The tough reviews also come as the Bush administration is considering whether to seek access to the second half of the $700 billion fund. All but $15 billion of the first $350 billion has been allocated in the two months the program has been in place.
Neel Kashkari, director of the Treasury office that oversees the bailout program, told lawmakers at the hearing that Paulson has made no determination about whether to request tapping the remaining money. He said the Treasury department is keeping Obama’s economic team abreast of developments.
He defended the work of the program in the face of tough questions from lawmakers.
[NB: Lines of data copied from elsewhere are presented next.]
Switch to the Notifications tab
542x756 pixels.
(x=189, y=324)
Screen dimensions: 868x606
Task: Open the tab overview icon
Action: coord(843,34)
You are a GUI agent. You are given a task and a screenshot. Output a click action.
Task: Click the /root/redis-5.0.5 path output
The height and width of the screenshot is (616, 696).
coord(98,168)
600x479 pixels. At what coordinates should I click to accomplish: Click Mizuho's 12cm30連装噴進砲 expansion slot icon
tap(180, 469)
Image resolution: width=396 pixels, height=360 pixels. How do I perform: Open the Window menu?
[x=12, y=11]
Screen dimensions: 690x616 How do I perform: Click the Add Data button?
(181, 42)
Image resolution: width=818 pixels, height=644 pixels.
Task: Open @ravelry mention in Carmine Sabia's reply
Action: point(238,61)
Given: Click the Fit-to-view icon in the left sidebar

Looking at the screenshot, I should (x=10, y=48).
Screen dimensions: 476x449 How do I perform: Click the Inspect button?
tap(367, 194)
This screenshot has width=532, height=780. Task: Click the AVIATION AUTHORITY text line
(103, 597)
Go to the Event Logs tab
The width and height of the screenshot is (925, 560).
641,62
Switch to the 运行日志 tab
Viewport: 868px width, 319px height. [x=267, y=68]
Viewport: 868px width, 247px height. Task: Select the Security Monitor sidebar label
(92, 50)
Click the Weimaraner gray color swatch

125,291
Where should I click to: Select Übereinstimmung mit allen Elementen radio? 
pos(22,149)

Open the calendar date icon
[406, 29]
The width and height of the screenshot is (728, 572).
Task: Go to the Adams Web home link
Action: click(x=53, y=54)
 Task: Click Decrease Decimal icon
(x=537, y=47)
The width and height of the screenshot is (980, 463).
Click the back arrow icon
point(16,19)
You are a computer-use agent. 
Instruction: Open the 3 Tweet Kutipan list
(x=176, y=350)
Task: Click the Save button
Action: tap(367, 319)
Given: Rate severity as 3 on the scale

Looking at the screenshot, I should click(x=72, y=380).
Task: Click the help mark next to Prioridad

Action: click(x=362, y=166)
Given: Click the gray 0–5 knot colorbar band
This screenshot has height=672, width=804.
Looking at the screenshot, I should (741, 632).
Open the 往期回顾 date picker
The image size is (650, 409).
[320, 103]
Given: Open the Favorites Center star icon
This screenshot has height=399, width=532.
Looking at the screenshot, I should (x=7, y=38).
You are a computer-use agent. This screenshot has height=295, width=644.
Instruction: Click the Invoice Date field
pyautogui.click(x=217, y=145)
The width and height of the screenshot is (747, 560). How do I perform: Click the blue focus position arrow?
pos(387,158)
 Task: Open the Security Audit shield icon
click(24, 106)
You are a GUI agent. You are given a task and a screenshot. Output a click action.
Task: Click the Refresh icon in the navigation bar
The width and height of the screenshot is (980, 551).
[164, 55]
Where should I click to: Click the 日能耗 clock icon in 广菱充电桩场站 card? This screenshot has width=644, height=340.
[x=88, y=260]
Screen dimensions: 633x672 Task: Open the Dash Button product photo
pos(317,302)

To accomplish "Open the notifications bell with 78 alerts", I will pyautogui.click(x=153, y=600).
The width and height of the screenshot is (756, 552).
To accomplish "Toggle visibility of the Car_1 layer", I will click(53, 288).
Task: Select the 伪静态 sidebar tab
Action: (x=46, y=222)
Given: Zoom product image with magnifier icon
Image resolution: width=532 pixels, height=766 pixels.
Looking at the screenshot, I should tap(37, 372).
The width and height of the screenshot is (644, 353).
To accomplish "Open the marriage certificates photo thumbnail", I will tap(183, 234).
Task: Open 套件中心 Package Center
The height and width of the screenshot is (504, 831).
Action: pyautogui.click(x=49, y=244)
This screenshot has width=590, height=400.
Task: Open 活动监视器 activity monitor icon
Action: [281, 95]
“The system is fundamentally more stable than it was when Congress passed the legislation,” he said. Pressed by Rep. Maxine Waters, D-Calif, to put more resources into reducing foreclosures, he said: “Imagine how many foreclosures we would have if we had allowed the financial system to collapse.”
Still, he cautioned that economic anxieties are not helping ease the current credit crunch.
“As long as confidence is low, banks will remain cautious about extending credit, and consumers and businesses will remain cautious about taking on new loans themselves,” he said. “As confidence returns, we expect to see more credit extended.”
Much of the criticism aimed at Paulson centers on his decision to shift the program’s mission from purchasing troubled assets from banks and other financial institutions to infusing capital into banks by buying stakes in their equity.
“What is Treasury’s strategy?” asked the oversight panel, which is chaired by Harvard Law School professor Elizabeth Warren. “Is the strategy working to stabilize the markets?” and “Is the strategy helping to reduce foreclosures?” The draft presses the Treasury to answer those questions and more.
Rep. Jeb Hensarling of Texas, the panel’s only Republican, declined to sign the report. He said he had raised several concerns with the panel over access to resources and other issues that “have not yet been addressed.”
At one point the report notes that Congress is demanding that the auto industry restructure itself in exchange for $15 billion in bridge loans and challenges the Treasury to do the same with banks.
“Has Treasury required banks receiving aid to: Present a viable business plan; replace failed executives and/or directors; undertake internal reforms to prevent future crises, to increase oversight, and to ensure better accounting and transparency; undertake any other operational reforms?” it asks.